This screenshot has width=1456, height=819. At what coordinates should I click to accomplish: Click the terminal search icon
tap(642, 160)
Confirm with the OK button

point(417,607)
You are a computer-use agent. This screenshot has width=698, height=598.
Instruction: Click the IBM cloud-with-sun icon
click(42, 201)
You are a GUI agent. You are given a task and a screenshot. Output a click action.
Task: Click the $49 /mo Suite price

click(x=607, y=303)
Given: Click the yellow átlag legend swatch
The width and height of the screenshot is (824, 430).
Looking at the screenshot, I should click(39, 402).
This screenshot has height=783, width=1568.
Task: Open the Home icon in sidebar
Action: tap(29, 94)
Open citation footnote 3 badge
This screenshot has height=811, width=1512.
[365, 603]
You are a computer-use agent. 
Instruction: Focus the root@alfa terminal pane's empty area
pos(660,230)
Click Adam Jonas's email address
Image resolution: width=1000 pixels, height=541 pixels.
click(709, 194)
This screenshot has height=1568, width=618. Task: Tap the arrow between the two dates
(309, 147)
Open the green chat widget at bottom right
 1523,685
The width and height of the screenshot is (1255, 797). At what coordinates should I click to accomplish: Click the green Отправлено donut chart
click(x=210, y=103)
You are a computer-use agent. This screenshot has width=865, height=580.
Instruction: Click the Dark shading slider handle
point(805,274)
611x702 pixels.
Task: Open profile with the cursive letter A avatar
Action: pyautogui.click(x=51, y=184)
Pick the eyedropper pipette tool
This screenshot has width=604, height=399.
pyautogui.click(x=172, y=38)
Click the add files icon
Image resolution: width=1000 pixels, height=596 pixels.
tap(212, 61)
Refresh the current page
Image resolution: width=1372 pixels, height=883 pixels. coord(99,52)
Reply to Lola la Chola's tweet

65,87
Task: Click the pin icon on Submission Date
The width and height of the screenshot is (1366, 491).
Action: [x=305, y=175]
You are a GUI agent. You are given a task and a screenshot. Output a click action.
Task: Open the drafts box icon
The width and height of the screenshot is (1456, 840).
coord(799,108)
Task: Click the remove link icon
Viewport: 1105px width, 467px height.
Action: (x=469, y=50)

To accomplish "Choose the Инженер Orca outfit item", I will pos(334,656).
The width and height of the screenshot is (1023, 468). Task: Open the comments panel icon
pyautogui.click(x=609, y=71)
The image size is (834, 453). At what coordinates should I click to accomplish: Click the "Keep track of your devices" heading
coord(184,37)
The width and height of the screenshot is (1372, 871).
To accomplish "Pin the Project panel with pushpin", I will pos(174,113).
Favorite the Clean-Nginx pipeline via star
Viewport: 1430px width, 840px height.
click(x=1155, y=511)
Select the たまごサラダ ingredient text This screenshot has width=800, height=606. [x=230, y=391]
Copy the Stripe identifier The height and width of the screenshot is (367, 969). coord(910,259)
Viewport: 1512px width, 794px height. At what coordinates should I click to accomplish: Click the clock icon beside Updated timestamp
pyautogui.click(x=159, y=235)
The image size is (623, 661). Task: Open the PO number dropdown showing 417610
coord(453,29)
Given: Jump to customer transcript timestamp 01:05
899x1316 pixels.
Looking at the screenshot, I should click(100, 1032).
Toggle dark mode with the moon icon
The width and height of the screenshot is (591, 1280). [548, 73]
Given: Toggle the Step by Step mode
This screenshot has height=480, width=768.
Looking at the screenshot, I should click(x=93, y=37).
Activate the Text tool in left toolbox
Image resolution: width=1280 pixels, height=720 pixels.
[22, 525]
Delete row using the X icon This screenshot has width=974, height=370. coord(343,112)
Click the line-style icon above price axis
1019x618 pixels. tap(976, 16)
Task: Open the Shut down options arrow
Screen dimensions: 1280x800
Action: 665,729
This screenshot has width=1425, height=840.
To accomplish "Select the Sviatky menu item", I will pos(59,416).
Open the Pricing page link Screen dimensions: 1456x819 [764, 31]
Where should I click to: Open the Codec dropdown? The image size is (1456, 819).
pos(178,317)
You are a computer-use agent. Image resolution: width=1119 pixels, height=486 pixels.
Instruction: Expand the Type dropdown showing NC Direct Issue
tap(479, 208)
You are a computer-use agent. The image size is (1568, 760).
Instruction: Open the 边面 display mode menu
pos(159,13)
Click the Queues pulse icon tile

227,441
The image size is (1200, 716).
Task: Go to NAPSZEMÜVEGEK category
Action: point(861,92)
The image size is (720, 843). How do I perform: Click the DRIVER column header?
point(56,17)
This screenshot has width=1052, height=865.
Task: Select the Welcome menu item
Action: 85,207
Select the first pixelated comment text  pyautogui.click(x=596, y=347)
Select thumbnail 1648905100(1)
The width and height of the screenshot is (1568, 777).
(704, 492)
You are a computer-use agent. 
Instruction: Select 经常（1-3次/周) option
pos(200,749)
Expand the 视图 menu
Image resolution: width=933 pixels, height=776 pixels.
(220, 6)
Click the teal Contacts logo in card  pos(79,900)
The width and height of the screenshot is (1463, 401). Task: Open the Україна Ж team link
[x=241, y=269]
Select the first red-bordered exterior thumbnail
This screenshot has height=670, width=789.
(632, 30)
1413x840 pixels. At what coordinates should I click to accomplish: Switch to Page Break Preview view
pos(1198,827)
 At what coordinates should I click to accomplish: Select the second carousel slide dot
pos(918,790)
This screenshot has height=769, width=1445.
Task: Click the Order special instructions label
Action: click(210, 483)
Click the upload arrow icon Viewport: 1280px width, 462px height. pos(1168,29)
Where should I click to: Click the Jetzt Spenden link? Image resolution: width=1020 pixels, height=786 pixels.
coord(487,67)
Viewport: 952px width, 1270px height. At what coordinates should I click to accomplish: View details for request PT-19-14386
· · · ·
▶ **WRITTEN PROBLEM**
Convert every line of the entries above into a JSON list of strings, one string per line, omitting blank lines.

▶ **ANSWER**
[
  "This screenshot has width=1456, height=819. At what coordinates should I click to accomplish: Click the terminal search icon",
  "tap(642, 160)",
  "Confirm with the OK button",
  "point(417,607)",
  "You are a computer-use agent. This screenshot has width=698, height=598.",
  "Instruction: Click the IBM cloud-with-sun icon",
  "click(42, 201)",
  "You are a GUI agent. You are given a task and a screenshot. Output a click action.",
  "Task: Click the $49 /mo Suite price",
  "click(x=607, y=303)",
  "Given: Click the yellow átlag legend swatch",
  "The width and height of the screenshot is (824, 430).",
  "Looking at the screenshot, I should click(39, 402).",
  "This screenshot has height=783, width=1568.",
  "Task: Open the Home icon in sidebar",
  "Action: tap(29, 94)",
  "Open citation footnote 3 badge",
  "This screenshot has height=811, width=1512.",
  "[365, 603]",
  "You are a computer-use agent. ",
  "Instruction: Focus the root@alfa terminal pane's empty area",
  "pos(660,230)",
  "Click Adam Jonas's email address",
  "Image resolution: width=1000 pixels, height=541 pixels.",
  "click(709, 194)",
  "This screenshot has height=1568, width=618. Task: Tap the arrow between the two dates",
  "(309, 147)",
  "Open the green chat widget at bottom right",
  " 1523,685",
  "The width and height of the screenshot is (1255, 797). At what coordinates should I click to accomplish: Click the green Отправлено donut chart",
  "click(x=210, y=103)",
  "You are a computer-use agent. This screenshot has width=865, height=580.",
  "Instruction: Click the Dark shading slider handle",
  "point(805,274)",
  "611x702 pixels.",
  "Task: Open profile with the cursive letter A avatar",
  "Action: pyautogui.click(x=51, y=184)",
  "Pick the eyedropper pipette tool",
  "This screenshot has width=604, height=399.",
  "pyautogui.click(x=172, y=38)",
  "Click the add files icon",
  "Image resolution: width=1000 pixels, height=596 pixels.",
  "tap(212, 61)",
  "Refresh the current page",
  "Image resolution: width=1372 pixels, height=883 pixels. coord(99,52)",
  "Reply to Lola la Chola's tweet",
  "65,87",
  "Task: Click the pin icon on Submission Date",
  "The width and height of the screenshot is (1366, 491).",
  "Action: [x=305, y=175]",
  "You are a GUI agent. You are given a task and a screenshot. Output a click action.",
  "Task: Open the drafts box icon",
  "The width and height of the screenshot is (1456, 840).",
  "coord(799,108)",
  "Task: Click the remove link icon",
  "Viewport: 1105px width, 467px height.",
  "Action: (x=469, y=50)",
  "To accomplish \"Choose the Инженер Orca outfit item\", I will pos(334,656).",
  "The width and height of the screenshot is (1023, 468). Task: Open the comments panel icon",
  "pyautogui.click(x=609, y=71)",
  "The image size is (834, 453). At what coordinates should I click to accomplish: Click the \"Keep track of your devices\" heading",
  "coord(184,37)",
  "The width and height of the screenshot is (1372, 871).",
  "To accomplish \"Pin the Project panel with pushpin\", I will pos(174,113).",
  "Favorite the Clean-Nginx pipeline via star",
  "Viewport: 1430px width, 840px height.",
  "click(x=1155, y=511)",
  "Select the たまごサラダ ingredient text This screenshot has width=800, height=606. [x=230, y=391]",
  "Copy the Stripe identifier The height and width of the screenshot is (367, 969). coord(910,259)",
  "Viewport: 1512px width, 794px height. At what coordinates should I click to accomplish: Click the clock icon beside Updated timestamp",
  "pyautogui.click(x=159, y=235)",
  "The image size is (623, 661). Task: Open the PO number dropdown showing 417610",
  "coord(453,29)",
  "Given: Jump to customer transcript timestamp 01:05",
  "899x1316 pixels.",
  "Looking at the screenshot, I should click(100, 1032).",
  "Toggle dark mode with the moon icon",
  "The width and height of the screenshot is (591, 1280). [548, 73]",
  "Given: Toggle the Step by Step mode",
  "This screenshot has height=480, width=768.",
  "Looking at the screenshot, I should click(x=93, y=37).",
  "Activate the Text tool in left toolbox",
  "Image resolution: width=1280 pixels, height=720 pixels.",
  "[22, 525]",
  "Delete row using the X icon This screenshot has width=974, height=370. coord(343,112)",
  "Click the line-style icon above price axis",
  "1019x618 pixels. tap(976, 16)",
  "Task: Open the Shut down options arrow",
  "Screen dimensions: 1280x800",
  "Action: 665,729",
  "This screenshot has width=1425, height=840.",
  "To accomplish \"Select the Sviatky menu item\", I will pos(59,416).",
  "Open the Pricing page link Screen dimensions: 1456x819 [764, 31]",
  "Where should I click to: Open the Codec dropdown? The image size is (1456, 819).",
  "pos(178,317)",
  "You are a computer-use agent. Image resolution: width=1119 pixels, height=486 pixels.",
  "Instruction: Expand the Type dropdown showing NC Direct Issue",
  "tap(479, 208)",
  "You are a computer-use agent. The image size is (1568, 760).",
  "Instruction: Open the 边面 display mode menu",
  "pos(159,13)",
  "Click the Queues pulse icon tile",
  "227,441",
  "The image size is (1200, 716).",
  "Task: Go to NAPSZEMÜVEGEK category",
  "Action: point(861,92)",
  "The image size is (720, 843). How do I perform: Click the DRIVER column header?",
  "point(56,17)",
  "This screenshot has width=1052, height=865.",
  "Task: Select the Welcome menu item",
  "Action: 85,207",
  "Select the first pixelated comment text  pyautogui.click(x=596, y=347)",
  "Select thumbnail 1648905100(1)",
  "The width and height of the screenshot is (1568, 777).",
  "(704, 492)",
  "You are a computer-use agent. ",
  "Instruction: Select 经常（1-3次/周) option",
  "pos(200,749)",
  "Expand the 视图 menu",
  "Image resolution: width=933 pixels, height=776 pixels.",
  "(220, 6)",
  "Click the teal Contacts logo in card  pos(79,900)",
  "The width and height of the screenshot is (1463, 401). Task: Open the Україна Ж team link",
  "[x=241, y=269]",
  "Select the first red-bordered exterior thumbnail",
  "This screenshot has height=670, width=789.",
  "(632, 30)",
  "1413x840 pixels. At what coordinates should I click to accomplish: Switch to Page Break Preview view",
  "pos(1198,827)",
  " At what coordinates should I click to accomplish: Select the second carousel slide dot",
  "pos(918,790)",
  "This screenshot has height=769, width=1445.",
  "Task: Click the Order special instructions label",
  "Action: click(210, 483)",
  "Click the upload arrow icon Viewport: 1280px width, 462px height. pos(1168,29)",
  "Where should I click to: Click the Jetzt Spenden link? Image resolution: width=1020 pixels, height=786 pixels.",
  "coord(487,67)",
  "Viewport: 952px width, 1270px height. At what coordinates should I click to accomplish: View details for request PT-19-14386"
]